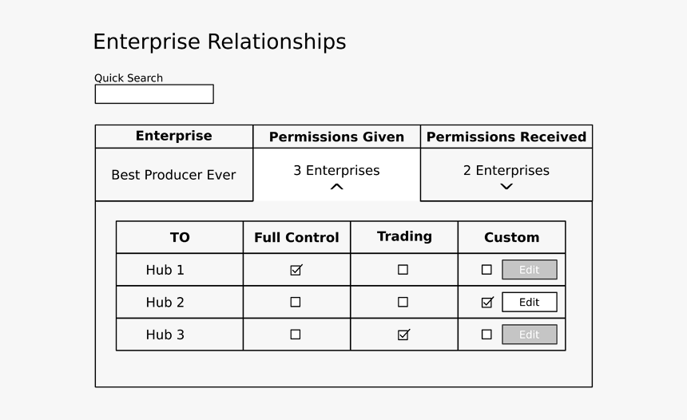Screen dimensions: 687x420
Task: Enable Custom permission for Hub 1
Action: pyautogui.click(x=486, y=270)
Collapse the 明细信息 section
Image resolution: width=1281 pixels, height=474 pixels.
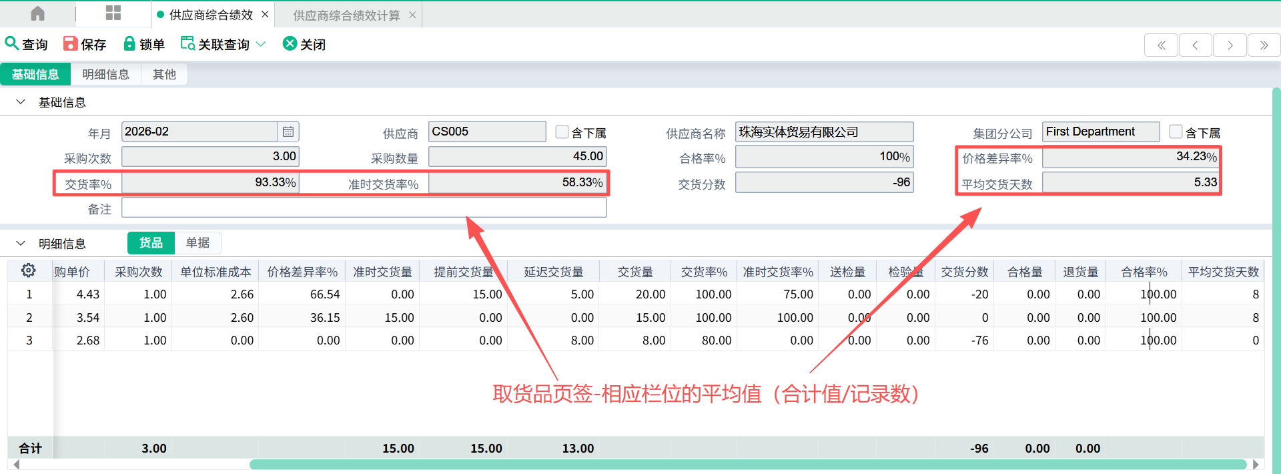point(21,244)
━━━━━━━━━━━━━━━━━━━━
Work instructions: Lines from the one containing "Collapse the 明细信息 section" through the end of the entries above, both included, are to be written out exactly; no pictures and no other lines.

Written solution:
Collapse the 明细信息 section
Image resolution: width=1281 pixels, height=474 pixels.
point(21,244)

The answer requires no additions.